Winning against sugar and coal

THE solar monitor has just ticked over 3000kw and we are about to stuff ourselves over Christmas New Year, so it is as good a time as any to give an update on our solar experience and the long-term effect of my five-two diet, and to ruminate on the public policy surrounding them.

A little more than three years ago I went on the five-two diet. I was deeply sceptical of all diets, but this one was the result of BCC journalist and doctor Michael Mosely damning the diet industry and searching for something that worked.

Basically, you eat and drink nothing for two consecutive days a week and the other days you eat what you would normally eat.

It took 10 weeks to get rid of the 11.5kg to get me to normal body-mass index. Remarkably, you don’t binge when you come off the two starve days. By the end of the 10 weeks you lose your appetite for big meals.

Combine that with avoiding as much as possible processed food and drink which are laced with sugar, and, more than three years later, the weight remains gone.

In the past 30 years, policy-makers have ignored the rising sugar content in our diets.

Sugar, especially high-fructose corn syrup, may sound like a “natural” food, but because it is highly refined it contains plenty of calories, but absolutely no essential nutrients. As a result, it mainlines to the liver causing fatty liver disease. The sugar industry has attempted to divert the blame for obesity on too much fat in the diet. But fat consumption is not the problem, as blubber-eating Inuit on traditional diets attest. Sugar is. It is the driver of the current epidemic of heart attacks, strokes, cancer, dementia, and Type 2 diabetes.

Our food-labelling laws are utterly ineffective. They simply do not tell you the percentage of sugar in food in an intelligible, legible way.

We should at least enable people to make an informed choice with tough labelling regulations. We should tie the type size of the contents information as a percentage of the size of the type of the brand name on any product. At present, marketers employ a suite of artful typographical weapons to make the words unreadable.

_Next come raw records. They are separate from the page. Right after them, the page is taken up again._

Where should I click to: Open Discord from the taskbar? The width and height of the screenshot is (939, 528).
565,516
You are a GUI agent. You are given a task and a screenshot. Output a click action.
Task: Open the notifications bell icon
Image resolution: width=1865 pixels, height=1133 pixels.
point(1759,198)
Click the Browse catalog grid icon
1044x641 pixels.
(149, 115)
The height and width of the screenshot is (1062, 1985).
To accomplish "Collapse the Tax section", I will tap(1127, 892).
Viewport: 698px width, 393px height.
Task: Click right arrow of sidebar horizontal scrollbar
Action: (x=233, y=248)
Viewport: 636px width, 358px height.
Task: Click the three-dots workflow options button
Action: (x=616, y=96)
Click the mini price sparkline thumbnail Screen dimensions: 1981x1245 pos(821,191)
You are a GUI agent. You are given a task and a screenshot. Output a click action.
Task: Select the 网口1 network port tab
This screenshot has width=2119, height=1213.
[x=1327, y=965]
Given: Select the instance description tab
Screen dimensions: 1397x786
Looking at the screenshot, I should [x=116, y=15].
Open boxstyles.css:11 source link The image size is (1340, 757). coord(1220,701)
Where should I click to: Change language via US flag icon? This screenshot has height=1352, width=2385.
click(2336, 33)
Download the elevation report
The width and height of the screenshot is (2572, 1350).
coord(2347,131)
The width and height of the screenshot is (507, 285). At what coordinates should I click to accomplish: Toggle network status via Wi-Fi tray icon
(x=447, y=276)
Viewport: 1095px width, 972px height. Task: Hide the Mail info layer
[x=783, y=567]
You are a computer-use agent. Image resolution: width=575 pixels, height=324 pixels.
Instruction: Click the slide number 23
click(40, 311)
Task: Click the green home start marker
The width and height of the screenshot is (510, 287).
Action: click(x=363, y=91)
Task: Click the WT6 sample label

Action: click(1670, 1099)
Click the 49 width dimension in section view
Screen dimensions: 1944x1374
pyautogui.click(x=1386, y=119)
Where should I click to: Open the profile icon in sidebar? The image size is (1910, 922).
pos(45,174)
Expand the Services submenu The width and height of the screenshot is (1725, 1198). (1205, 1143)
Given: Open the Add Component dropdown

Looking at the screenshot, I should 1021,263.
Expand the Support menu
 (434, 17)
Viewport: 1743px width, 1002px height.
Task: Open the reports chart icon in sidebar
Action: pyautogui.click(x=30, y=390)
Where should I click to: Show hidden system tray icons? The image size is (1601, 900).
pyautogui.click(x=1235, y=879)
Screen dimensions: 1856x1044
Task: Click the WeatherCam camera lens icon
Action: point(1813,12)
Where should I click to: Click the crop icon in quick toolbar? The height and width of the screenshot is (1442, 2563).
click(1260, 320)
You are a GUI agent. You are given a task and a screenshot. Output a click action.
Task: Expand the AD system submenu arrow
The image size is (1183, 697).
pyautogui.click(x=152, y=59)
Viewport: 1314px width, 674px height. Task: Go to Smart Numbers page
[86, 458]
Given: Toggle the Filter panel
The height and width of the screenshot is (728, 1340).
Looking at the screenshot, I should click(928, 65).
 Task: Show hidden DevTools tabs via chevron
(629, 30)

Further, we should impose a hefty tax on sugar to discourage consumption or at least to pay for the health damage if it fails to discourage consumption.

Alas, nearly all the federal electorates in the sugar belt are highly marginal, so the next generation, for the first time, are likely to have a shorten lifespan than the previous one.

Now to solar. I estimate that our 3000kw of electricity was worth about $7000. Not much went back into the grid because we do dishwashing, laundry and run the pool pump in middle of the day.

So we will pay for our system well before our nine-year projection when we installed it four years ago – allowing for interest etc.

Since then the price of solar systems has come down. They are more efficient. And the price of electricity keeps going up. Moreover, solar systems are becoming a good point when selling. It is a better investment than anything any financial planner can come up with.

Smart banks should be spruiking loans for solar to generate more profit.

Smart governments (which we certainly do not have at least at the federal level) would be doing more to encourage solar. The most important policy requirement is to address the 40 per cent of the market who rent and to address multi-unit sites.

On the former, landlords should be required to provide tenants with a basic amount of electricity as part of the lease, just as they have to provide other things. Tenants, usually on short-term leases, have no incentive to put up solar.

Planning laws should require new strata developments to include solar. Strata laws should make it easier for apartment blocks to put up solar and distribute it among unit holders.

It is simply unfair to deny renters and strata dwellers the benefits of this cost-saving technology, particularly as the federal government appears determined not to do anything intelligent or practical on the energy front.

At least the ACT Government has a solar-loan scheme for low-income earners.

This inequity will only get worse as electric cars become the norm, as they will with astonishing speed. Already economists are saying that in Japan and parts of Europe electric cars are cheaper over the car’s lifetime taking into account depreciation and running costs.

My guess is that it will take about the same time for practically the whole fleet to go electric as it took for the phase out of film cameras to digital cameras – less than eight years. No-one uses film now and all the film developing infrastructure is gone.

It will be the same for petrol cars, mechanics and servos which will incidentally accelerate the depreciation of petrol cars. So why should renters and unit dwellers miss out on free car battery top-ups?

Of course, smart governments would be rolling out fast-recharge stations across the country. Queensland has already begun. It is not only a matter of carbon emissions, but also public health. Emissions from internal combustion engines, especially diesel, contribute significantly to respiratory illness.

But with major parties, particularly the Coalition, taking corporate donations from the mining and food industries don’t expect any action on sugar or coal from the federal government. We will have to rely on individual action, some state governments and some enlightened non-climate denying business like BHP.
CRISPIN HULL
This article first appeared in The Canberra Times and other Fairfax Media on 23 December 2017.